- Developer: Game Studio
- Publisher: Namco
- Director: Masanobu Endo
- Artist: Yuichiro Shinozaki
- Writer: Masanobu Endo
- Composer: Junko Ozawa
- Series: Babylonian Castle Saga
- Platforms: Family Computer, Arcade
- Release: JP: July 22, 1988; ArcadeJP: 1988;
- Genre: Platform
- Mode: Single-player
- Arcade system: Nintendo VS. System

= The Quest of Ki =

1988 video game

 is a 1988 platform video game developed by Game Studio and published by Namco for the Family Computer. Only released in Japan, it is the third game in Babylonian Castle Saga series which started with the 1984 arcade game, The Tower of Druaga. An arcade port for the Nintendo VS. System titled VS. The Quest of Ki was released in 1988.

==Plot==
The story acts as a prequel to The Tower of Druaga. It occurs shortly after the demon Druaga has stolen the Blue Crystal Rod and taken to a tower originally built by the Sumer Empire, in which the god Anu had destroyed. The goddess Ishtar gives the priestess Ki a golden tiara that enables the power of flight, and sends her to the tower in order to retrieve The Blue Crystal Rod. The game then follows her doomed quest to the top of the tower, with help from the dragon Quox. Upon reaching the 60th floor, Ki reaches the Blue Crystal Rod, but Druaga splits the rod into three pieces and transforms Ki into stone, leading up to the events of The Tower of Druaga.

==Gameplay==
The game is a side-scrolling platformer with one hundred levels. In each level, the player's goal is to pick up a key and open the door leading to the next area. Various enemies, including slimes, ghosts, and wizards, appear on each floor, and any contact with them results in death.

Ki has no weapons, and thus can not damage or defeat any of the enemies. Her only abilities are to dash and jump. As long as the player holds the jump button down, Ki can rise indefinitely into the air, but a contact with the ceiling or dashing against a wall will cause her to drop to the ground and become stunned for several seconds.

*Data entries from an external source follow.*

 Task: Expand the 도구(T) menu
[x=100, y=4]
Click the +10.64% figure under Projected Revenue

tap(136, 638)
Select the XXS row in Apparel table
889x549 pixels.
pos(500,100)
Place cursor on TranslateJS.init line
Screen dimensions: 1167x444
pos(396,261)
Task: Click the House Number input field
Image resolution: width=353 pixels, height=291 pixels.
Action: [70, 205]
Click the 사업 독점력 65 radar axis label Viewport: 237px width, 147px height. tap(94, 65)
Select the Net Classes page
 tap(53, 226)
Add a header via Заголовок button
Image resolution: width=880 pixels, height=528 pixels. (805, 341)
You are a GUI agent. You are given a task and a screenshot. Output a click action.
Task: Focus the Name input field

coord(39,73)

This mechanic of floating and getting stunned from bumping against the walls or ceiling is similar to the 1983 Atari vector arcade game, Major Havoc.

Many of the levels consist of puzzles in which the player must carefully regulate the height and direction of Ki's jumps. Each stage in the game contains one or more treasure chests, which hold various items. Although many of the items bestow helpful abilities, the effects only last for the floor on which they were found.

After completing the game, players can gain access to forty bonus stages. These stages contain cameos from the Pac-Man ghosts and the enemies from Dig Dug.

==Re-releases==
The NES version was released as downloadable content in Namcot Collection for the Nintendo Switch in August 2020. Hamster Corporation released the arcade version as part of their Arcade Archives series for the Nintendo Switch and PlayStation 4 in November 2024.

== See also ==
- GameCenter CX, a Japanese TV program that used the game in one of challenges during the final episode of the 7th season and the first episode of the 8th season.